__Data records__.
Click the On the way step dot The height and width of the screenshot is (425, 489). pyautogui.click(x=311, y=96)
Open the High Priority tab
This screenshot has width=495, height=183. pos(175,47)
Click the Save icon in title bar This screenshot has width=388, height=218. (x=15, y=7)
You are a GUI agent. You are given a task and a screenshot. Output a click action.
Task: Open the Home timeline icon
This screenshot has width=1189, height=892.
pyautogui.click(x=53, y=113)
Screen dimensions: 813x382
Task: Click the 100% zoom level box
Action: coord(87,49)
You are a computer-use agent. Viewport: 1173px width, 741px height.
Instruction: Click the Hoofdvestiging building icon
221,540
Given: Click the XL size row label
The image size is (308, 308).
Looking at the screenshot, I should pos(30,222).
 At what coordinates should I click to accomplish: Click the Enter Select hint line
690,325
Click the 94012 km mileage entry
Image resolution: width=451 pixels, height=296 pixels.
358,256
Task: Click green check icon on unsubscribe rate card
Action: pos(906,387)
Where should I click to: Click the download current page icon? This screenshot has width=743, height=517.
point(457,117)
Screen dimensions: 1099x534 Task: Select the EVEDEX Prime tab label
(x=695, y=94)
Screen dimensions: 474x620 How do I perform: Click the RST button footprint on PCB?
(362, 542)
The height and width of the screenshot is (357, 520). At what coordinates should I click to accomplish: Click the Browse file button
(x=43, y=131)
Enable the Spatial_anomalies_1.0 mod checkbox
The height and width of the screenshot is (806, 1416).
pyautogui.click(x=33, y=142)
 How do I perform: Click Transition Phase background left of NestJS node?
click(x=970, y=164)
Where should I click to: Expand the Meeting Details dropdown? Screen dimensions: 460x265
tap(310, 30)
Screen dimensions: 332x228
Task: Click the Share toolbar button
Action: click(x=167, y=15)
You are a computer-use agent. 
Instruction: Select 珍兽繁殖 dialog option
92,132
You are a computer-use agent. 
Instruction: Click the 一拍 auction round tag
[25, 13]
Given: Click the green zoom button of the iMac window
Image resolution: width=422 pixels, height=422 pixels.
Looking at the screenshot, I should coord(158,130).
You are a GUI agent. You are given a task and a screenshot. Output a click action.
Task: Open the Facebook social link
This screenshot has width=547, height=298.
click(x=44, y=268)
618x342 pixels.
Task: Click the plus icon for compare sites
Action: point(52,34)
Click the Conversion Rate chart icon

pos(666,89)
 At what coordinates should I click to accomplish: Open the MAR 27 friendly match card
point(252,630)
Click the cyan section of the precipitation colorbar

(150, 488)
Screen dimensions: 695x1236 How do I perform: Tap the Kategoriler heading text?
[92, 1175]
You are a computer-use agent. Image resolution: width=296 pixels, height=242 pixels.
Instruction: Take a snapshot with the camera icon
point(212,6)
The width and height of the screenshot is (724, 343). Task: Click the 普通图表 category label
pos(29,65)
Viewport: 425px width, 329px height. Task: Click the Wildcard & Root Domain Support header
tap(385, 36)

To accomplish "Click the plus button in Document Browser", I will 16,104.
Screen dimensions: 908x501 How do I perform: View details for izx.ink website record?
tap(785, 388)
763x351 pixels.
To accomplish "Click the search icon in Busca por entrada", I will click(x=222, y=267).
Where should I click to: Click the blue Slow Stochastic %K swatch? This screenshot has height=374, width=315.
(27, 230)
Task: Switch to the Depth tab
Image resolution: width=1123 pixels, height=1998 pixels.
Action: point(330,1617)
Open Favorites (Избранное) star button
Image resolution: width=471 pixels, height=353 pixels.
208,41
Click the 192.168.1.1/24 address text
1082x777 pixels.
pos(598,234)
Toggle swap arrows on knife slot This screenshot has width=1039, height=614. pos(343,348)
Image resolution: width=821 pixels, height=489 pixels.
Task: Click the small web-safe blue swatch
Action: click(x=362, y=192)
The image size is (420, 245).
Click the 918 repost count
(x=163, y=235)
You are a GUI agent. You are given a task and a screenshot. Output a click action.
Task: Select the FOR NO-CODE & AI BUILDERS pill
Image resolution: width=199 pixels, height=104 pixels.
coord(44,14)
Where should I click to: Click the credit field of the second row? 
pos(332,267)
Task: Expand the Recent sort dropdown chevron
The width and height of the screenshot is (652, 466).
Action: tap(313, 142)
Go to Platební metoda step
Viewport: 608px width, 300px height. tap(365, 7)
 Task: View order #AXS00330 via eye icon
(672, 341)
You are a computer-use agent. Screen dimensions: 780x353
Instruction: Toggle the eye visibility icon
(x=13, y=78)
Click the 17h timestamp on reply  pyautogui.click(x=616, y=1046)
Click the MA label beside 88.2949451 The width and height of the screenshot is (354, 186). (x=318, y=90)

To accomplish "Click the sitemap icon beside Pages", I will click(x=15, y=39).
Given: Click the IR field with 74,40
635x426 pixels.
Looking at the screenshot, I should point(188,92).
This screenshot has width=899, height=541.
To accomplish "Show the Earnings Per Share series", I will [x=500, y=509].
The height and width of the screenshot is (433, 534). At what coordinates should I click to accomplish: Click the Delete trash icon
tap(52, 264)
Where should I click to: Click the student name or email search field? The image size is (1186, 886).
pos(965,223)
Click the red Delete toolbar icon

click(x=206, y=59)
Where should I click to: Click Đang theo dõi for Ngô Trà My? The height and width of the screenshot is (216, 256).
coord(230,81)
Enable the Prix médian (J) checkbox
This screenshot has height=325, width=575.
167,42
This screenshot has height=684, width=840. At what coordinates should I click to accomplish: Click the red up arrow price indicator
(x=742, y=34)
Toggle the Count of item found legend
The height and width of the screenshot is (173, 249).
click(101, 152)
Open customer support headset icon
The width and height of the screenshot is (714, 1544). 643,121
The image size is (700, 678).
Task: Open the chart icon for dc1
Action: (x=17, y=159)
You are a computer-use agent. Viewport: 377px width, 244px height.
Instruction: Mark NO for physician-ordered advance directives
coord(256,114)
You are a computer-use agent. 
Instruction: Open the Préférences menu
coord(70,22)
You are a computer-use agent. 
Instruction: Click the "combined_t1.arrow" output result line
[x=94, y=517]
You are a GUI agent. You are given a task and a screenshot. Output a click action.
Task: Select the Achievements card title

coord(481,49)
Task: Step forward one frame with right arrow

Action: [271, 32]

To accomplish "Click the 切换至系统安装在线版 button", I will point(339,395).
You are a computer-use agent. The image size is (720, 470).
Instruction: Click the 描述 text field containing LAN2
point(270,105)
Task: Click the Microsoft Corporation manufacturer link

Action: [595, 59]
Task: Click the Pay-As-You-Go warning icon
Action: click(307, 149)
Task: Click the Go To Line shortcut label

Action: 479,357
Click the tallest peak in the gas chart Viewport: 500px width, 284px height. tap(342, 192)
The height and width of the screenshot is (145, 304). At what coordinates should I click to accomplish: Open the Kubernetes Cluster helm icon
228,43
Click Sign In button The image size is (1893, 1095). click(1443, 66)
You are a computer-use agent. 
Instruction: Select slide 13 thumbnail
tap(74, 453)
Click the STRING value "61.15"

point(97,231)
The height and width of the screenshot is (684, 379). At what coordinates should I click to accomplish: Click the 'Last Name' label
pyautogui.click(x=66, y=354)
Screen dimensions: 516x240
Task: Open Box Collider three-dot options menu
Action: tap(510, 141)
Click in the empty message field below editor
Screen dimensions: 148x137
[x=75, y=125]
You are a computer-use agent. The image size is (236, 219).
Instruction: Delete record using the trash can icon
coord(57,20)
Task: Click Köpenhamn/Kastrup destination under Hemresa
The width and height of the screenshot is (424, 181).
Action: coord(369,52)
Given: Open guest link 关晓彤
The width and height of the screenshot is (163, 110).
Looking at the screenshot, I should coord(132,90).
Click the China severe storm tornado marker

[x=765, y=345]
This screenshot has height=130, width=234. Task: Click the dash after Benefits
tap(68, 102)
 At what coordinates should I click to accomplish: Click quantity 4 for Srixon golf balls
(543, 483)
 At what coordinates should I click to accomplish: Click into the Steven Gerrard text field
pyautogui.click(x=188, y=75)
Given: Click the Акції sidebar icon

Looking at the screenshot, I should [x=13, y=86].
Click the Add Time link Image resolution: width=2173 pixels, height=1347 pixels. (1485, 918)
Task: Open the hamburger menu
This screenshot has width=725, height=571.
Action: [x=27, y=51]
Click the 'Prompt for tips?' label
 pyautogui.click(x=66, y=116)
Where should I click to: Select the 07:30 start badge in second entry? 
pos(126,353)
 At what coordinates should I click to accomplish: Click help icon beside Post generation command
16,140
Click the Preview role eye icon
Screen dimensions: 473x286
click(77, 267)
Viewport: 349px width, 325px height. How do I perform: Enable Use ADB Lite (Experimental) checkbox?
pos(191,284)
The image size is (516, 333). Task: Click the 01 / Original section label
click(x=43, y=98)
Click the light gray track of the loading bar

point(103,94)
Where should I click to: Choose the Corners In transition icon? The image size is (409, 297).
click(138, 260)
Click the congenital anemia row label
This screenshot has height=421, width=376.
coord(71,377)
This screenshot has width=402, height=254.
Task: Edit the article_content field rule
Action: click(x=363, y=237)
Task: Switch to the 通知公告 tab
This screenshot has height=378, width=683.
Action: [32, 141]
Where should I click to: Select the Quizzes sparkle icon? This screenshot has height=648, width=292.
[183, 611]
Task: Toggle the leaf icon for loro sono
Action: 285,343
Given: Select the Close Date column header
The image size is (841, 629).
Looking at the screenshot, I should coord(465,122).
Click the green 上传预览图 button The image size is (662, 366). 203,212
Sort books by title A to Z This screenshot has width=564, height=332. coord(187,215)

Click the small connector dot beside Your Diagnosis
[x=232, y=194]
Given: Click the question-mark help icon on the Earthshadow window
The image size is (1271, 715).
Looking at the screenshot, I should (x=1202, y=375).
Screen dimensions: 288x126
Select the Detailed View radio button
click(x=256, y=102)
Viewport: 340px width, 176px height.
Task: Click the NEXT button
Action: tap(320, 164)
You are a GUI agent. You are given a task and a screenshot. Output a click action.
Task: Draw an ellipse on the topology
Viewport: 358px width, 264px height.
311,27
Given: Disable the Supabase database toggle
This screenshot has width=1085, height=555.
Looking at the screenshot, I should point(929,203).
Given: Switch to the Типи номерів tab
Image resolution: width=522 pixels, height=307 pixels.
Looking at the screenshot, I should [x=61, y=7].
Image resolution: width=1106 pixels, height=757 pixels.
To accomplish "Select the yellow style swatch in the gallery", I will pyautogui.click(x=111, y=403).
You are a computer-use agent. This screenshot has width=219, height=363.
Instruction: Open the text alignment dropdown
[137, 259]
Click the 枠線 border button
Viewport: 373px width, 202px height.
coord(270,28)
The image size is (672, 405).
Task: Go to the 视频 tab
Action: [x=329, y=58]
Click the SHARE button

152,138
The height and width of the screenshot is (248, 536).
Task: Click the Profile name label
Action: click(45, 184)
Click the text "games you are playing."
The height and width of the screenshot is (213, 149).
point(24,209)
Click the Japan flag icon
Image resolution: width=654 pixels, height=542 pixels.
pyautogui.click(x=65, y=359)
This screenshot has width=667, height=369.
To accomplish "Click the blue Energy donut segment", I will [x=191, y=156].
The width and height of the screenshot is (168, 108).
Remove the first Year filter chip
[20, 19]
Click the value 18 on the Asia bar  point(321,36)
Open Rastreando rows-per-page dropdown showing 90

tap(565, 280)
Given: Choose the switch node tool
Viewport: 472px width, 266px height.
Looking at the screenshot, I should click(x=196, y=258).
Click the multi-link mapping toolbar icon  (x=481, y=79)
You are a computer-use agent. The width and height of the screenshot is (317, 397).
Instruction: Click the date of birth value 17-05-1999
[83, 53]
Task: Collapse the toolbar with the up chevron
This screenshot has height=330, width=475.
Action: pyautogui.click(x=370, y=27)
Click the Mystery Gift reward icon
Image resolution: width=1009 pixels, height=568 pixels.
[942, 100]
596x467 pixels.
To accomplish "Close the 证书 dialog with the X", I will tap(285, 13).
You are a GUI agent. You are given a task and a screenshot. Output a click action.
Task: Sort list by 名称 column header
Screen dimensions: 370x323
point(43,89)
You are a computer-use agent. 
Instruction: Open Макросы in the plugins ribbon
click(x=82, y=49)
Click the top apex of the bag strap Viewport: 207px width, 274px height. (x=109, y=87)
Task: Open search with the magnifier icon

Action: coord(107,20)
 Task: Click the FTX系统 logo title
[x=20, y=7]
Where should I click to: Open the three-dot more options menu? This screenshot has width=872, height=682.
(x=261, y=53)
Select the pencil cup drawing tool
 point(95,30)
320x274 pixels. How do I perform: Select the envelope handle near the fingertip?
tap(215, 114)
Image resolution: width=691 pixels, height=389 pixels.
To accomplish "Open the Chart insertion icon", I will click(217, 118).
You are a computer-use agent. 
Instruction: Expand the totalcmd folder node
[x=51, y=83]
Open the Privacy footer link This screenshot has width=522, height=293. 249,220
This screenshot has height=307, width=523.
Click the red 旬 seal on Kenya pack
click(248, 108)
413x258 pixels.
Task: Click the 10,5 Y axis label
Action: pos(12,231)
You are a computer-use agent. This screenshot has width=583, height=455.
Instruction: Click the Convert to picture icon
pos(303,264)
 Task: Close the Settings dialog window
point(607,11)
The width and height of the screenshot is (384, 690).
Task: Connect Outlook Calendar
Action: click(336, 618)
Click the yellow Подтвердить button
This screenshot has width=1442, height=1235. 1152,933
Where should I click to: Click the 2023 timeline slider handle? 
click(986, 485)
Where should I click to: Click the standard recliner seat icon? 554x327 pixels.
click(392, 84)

__About this exercise__. Copy out, exactly and alone, the lines of the entries above between the ones holding "You are a computer-use agent. Screen" and "Click the MA", inclusive.

__Expected answer__.
You are a computer-use agent. Screen dimensions: 780x353
Instruction: Toggle the eye visibility icon
(x=13, y=78)
Click the 17h timestamp on reply  pyautogui.click(x=616, y=1046)
Click the MA label beside 88.2949451 The width and height of the screenshot is (354, 186). (x=318, y=90)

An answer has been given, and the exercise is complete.